### Collected data entries
★ ★ ★ ★

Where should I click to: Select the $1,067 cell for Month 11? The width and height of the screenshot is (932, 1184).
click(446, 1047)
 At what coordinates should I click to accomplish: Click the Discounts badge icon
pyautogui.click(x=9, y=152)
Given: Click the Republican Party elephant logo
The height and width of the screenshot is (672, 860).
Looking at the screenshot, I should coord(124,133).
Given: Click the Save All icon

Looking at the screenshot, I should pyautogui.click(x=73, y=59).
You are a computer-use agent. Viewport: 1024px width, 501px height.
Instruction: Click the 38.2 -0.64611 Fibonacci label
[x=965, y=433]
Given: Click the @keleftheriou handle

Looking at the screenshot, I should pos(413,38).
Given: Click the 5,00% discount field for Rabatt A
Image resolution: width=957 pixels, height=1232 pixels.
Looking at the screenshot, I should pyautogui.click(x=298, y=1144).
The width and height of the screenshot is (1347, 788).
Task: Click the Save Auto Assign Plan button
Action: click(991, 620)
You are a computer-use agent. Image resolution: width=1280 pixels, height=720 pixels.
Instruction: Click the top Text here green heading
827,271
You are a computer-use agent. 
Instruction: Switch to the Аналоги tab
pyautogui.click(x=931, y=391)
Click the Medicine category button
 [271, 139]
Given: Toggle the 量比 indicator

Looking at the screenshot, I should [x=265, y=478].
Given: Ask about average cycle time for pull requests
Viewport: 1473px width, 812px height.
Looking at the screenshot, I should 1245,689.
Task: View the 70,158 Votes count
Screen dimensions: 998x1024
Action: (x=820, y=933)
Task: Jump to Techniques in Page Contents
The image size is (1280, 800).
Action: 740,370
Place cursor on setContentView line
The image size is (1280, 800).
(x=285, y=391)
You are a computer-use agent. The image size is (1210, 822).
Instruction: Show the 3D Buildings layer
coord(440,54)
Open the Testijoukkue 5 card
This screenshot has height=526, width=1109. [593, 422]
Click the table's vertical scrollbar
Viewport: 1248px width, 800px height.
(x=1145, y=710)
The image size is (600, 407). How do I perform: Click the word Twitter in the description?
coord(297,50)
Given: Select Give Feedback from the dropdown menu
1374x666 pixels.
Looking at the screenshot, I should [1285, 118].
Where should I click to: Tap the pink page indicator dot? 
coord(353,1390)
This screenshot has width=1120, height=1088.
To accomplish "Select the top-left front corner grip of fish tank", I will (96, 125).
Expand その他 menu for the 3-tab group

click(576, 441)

★ ★ ★ ★

### Work required
All of the records must be repeated exactly.

### Response
Where should I click to: Select the $1,067 cell for Month 11? The width and height of the screenshot is (932, 1184).
click(446, 1047)
 At what coordinates should I click to accomplish: Click the Discounts badge icon
pyautogui.click(x=9, y=152)
Given: Click the Republican Party elephant logo
The height and width of the screenshot is (672, 860).
Looking at the screenshot, I should coord(124,133).
Given: Click the Save All icon

Looking at the screenshot, I should pyautogui.click(x=73, y=59).
You are a computer-use agent. Viewport: 1024px width, 501px height.
Instruction: Click the 38.2 -0.64611 Fibonacci label
[x=965, y=433]
Given: Click the @keleftheriou handle

Looking at the screenshot, I should pos(413,38).
Given: Click the 5,00% discount field for Rabatt A
Image resolution: width=957 pixels, height=1232 pixels.
Looking at the screenshot, I should pyautogui.click(x=298, y=1144).
The width and height of the screenshot is (1347, 788).
Task: Click the Save Auto Assign Plan button
Action: click(991, 620)
You are a computer-use agent. Image resolution: width=1280 pixels, height=720 pixels.
Instruction: Click the top Text here green heading
827,271
You are a computer-use agent. 
Instruction: Switch to the Аналоги tab
pyautogui.click(x=931, y=391)
Click the Medicine category button
 [271, 139]
Given: Toggle the 量比 indicator

Looking at the screenshot, I should [x=265, y=478].
Given: Ask about average cycle time for pull requests
Viewport: 1473px width, 812px height.
Looking at the screenshot, I should 1245,689.
Task: View the 70,158 Votes count
Screen dimensions: 998x1024
Action: (x=820, y=933)
Task: Jump to Techniques in Page Contents
The image size is (1280, 800).
Action: 740,370
Place cursor on setContentView line
The image size is (1280, 800).
(x=285, y=391)
You are a computer-use agent. The image size is (1210, 822).
Instruction: Show the 3D Buildings layer
coord(440,54)
Open the Testijoukkue 5 card
This screenshot has height=526, width=1109. [593, 422]
Click the table's vertical scrollbar
Viewport: 1248px width, 800px height.
(x=1145, y=710)
The image size is (600, 407). How do I perform: Click the word Twitter in the description?
coord(297,50)
Given: Select Give Feedback from the dropdown menu
1374x666 pixels.
Looking at the screenshot, I should [1285, 118].
Where should I click to: Tap the pink page indicator dot? 
coord(353,1390)
This screenshot has width=1120, height=1088.
To accomplish "Select the top-left front corner grip of fish tank", I will (96, 125).
Expand その他 menu for the 3-tab group

click(576, 441)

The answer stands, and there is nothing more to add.